No building can be discussed intelligently apart from its surroundings. The best placing of the farmhouse depends on the location of the barns and other outbuildings. The relation of these buildings to one another and to such considerations as sunlight, view, roadways, and garden should be carefully studied. Obviously, a general farm scheme that unites into one workable system lands, barns, and dwelling is the wisest beginning for the development of any property. Each improvement will then take its place in the final scheme, and permanent economy will result. Owners of either old or new farmsteads will profit by adhering to a simple and direct working plan for the farm grounds. The farmhouse is merely one unit of the whole farmstead.

* The remainder of this chapter is taken from Cornell Reading-Course for the Farm Home, Bull. 39.

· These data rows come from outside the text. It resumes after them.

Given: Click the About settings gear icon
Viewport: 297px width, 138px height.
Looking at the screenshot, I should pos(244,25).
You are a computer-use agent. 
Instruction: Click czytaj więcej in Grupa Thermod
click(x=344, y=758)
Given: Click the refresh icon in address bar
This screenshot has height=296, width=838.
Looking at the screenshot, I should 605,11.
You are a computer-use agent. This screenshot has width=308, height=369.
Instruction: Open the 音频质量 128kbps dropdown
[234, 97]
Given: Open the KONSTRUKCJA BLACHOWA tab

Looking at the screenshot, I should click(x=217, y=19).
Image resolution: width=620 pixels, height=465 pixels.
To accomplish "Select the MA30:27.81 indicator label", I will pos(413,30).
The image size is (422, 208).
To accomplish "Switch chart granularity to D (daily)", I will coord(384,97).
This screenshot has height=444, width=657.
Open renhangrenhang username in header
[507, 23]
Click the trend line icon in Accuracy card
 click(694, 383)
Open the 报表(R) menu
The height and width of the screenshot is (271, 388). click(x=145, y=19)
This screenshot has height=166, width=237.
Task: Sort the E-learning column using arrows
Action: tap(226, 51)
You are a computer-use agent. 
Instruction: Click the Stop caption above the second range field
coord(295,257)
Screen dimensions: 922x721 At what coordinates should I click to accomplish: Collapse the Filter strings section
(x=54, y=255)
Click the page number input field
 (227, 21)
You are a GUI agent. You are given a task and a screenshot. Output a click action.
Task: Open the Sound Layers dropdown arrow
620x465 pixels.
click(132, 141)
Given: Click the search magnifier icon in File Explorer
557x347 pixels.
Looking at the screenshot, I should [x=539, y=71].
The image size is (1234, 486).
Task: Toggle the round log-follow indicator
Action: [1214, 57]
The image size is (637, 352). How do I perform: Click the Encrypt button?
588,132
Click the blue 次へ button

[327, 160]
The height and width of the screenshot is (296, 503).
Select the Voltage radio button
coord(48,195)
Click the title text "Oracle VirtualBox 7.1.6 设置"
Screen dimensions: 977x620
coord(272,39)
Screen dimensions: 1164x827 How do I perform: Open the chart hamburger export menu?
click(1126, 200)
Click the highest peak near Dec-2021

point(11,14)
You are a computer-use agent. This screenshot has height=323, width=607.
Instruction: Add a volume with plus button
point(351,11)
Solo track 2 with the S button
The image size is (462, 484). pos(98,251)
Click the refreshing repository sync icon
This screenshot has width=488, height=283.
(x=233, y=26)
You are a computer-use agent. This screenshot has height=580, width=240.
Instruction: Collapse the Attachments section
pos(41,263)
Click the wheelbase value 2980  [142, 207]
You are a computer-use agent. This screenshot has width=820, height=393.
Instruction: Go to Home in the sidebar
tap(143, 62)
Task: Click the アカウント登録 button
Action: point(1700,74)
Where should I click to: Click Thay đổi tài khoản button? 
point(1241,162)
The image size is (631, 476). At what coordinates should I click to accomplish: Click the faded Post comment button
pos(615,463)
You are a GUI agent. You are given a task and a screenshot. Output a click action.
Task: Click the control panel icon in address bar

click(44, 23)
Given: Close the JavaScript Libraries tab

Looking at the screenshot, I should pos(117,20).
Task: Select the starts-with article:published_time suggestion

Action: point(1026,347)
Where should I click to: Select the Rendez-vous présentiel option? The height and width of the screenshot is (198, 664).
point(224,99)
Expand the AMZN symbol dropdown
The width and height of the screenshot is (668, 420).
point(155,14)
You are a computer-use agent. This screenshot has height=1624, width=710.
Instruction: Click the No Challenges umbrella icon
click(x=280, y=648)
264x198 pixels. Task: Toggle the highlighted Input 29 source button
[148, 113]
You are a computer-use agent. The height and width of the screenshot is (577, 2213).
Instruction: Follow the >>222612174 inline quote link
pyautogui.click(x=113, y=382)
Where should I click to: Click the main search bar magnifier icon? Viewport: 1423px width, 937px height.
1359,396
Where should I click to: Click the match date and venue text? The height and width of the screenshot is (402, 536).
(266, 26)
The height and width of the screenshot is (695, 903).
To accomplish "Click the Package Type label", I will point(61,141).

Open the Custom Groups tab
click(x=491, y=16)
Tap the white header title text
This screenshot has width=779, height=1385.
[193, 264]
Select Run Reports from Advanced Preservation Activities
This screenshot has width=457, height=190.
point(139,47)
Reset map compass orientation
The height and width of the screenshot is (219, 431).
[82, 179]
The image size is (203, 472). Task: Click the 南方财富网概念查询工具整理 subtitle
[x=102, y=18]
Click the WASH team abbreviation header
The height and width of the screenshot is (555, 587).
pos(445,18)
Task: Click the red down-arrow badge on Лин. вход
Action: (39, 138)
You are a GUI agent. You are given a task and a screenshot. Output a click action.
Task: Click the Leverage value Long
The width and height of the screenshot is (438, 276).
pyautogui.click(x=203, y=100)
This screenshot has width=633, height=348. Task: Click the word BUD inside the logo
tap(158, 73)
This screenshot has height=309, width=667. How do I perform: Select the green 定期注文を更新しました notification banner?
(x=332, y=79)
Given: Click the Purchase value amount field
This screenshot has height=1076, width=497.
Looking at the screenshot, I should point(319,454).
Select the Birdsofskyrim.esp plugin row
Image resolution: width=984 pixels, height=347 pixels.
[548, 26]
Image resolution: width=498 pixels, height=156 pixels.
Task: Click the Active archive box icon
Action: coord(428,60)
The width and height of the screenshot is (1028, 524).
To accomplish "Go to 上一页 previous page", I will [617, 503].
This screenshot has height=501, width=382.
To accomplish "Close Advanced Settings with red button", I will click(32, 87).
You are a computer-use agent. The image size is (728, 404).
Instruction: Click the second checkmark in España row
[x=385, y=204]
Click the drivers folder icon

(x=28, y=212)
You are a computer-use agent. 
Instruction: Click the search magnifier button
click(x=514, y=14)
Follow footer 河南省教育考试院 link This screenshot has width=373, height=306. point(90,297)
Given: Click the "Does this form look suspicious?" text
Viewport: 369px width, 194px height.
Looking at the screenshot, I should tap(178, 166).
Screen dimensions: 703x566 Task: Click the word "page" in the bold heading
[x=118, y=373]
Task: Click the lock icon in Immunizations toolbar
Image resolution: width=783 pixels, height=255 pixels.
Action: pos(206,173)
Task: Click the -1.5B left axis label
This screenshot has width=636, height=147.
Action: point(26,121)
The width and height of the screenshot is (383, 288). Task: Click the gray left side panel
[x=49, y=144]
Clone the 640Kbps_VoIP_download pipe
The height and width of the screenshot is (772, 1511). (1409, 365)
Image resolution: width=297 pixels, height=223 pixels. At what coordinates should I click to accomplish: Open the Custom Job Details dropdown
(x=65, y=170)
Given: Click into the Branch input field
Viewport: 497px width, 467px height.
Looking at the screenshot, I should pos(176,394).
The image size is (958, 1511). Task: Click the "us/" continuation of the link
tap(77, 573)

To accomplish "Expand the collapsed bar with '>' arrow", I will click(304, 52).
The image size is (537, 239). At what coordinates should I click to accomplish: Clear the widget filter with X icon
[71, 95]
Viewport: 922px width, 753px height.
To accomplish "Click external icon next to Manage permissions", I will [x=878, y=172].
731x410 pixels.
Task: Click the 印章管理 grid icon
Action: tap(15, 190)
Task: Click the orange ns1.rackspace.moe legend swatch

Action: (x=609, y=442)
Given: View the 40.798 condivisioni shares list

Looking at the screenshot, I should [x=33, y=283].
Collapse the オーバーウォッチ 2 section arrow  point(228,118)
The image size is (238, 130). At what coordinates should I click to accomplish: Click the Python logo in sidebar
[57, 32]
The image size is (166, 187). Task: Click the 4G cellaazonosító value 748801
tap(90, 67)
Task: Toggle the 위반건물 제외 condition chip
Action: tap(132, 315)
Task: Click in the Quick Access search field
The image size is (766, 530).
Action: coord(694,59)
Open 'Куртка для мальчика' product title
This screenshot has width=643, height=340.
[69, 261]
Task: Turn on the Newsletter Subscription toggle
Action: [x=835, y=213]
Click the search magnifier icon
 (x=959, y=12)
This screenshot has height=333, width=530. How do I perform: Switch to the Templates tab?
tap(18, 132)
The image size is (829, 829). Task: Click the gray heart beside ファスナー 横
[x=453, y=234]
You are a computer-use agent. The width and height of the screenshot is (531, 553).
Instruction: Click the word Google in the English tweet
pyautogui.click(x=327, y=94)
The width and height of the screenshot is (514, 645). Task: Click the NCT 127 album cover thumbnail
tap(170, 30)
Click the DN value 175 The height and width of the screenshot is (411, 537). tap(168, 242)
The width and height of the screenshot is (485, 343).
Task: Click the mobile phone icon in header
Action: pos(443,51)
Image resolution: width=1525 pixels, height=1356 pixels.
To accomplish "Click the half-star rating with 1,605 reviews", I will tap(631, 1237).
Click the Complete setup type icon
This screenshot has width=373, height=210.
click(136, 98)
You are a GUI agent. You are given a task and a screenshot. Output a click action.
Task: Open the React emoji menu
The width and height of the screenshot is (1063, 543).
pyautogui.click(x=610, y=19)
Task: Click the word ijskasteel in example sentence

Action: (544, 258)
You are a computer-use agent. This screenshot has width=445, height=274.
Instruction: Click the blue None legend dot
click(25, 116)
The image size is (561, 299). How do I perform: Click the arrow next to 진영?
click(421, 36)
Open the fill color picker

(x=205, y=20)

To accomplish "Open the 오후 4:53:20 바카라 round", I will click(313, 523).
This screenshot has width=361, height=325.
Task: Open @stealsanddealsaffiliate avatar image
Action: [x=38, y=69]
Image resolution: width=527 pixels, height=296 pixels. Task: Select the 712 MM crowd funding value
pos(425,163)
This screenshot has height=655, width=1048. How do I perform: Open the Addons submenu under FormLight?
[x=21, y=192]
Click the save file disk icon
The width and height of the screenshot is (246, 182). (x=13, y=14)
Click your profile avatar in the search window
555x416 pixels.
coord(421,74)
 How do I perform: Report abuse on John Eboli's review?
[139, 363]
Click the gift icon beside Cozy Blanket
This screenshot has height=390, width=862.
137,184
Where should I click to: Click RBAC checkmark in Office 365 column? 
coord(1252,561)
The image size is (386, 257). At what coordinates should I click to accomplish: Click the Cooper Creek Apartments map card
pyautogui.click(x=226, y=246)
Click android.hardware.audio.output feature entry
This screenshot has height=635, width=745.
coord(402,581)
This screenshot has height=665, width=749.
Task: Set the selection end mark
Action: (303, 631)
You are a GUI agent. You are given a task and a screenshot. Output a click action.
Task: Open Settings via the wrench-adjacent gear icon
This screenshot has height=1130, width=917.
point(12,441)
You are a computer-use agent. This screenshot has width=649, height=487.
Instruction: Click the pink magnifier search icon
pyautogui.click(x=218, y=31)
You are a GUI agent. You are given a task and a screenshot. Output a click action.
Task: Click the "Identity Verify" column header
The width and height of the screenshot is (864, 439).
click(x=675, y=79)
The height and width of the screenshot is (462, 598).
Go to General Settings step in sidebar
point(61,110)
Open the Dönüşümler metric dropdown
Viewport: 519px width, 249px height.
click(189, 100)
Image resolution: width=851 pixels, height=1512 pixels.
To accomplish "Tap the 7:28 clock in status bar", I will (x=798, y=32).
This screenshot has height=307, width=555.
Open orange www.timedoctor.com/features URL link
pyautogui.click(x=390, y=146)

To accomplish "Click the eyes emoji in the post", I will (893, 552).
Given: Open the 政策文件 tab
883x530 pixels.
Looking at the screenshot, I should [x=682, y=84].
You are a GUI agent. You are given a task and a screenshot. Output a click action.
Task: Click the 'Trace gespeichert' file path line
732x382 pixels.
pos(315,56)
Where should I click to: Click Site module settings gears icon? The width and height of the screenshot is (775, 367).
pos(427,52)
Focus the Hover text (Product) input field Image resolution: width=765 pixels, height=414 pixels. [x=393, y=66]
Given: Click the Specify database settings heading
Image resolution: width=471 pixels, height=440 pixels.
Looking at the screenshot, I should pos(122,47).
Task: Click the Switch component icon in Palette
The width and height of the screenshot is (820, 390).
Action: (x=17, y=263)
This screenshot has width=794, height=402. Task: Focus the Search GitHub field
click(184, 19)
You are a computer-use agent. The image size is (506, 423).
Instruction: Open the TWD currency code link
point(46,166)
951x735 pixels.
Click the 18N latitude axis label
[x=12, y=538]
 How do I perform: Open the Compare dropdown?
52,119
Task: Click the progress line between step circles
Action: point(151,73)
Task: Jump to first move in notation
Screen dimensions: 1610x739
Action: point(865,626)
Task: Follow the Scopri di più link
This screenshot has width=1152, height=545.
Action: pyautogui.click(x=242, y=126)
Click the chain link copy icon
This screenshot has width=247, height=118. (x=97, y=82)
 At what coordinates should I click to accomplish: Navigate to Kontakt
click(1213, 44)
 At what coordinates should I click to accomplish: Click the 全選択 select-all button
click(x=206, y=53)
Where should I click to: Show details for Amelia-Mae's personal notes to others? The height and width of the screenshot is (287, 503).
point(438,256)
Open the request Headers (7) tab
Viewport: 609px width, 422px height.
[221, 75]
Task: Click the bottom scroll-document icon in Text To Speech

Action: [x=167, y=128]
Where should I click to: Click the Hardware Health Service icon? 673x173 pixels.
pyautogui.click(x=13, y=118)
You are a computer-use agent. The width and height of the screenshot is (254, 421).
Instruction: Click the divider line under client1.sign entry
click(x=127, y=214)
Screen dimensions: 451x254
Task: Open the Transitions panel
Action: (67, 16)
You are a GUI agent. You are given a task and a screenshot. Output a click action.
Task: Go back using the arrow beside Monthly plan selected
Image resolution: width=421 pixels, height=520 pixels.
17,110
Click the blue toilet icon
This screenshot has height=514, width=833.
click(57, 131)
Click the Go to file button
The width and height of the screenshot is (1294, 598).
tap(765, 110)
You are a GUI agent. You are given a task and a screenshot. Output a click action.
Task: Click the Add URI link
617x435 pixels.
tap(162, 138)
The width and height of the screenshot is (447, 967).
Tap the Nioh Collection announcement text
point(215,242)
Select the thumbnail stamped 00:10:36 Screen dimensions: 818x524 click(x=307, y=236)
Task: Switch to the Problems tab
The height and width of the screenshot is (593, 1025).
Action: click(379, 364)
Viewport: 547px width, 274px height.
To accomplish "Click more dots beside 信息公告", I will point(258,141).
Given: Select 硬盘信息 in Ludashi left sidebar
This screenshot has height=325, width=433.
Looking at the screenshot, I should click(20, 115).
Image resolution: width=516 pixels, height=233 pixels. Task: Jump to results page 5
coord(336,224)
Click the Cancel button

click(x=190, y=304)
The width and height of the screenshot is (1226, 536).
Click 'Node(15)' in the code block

The practical value of a working plan can hardly be overestimated. The haphazard farm groups commonly seen bear eloquent testimony to the futility of developing property without plan. Failure to plan involves waste of money and labor; it means a continuous process of tearing down, reconstructing, and makeshift. Under all circumstances, hit-and-miss methods of work have proved unfailingly wasteful. Organized farming and organized housekeeping are the present tendency, and to this end an organized arrangement is necessary. A well-planned farmstead is more economical, more orderly, more beautiful, and more salable than one which, like Topsy, "just growed."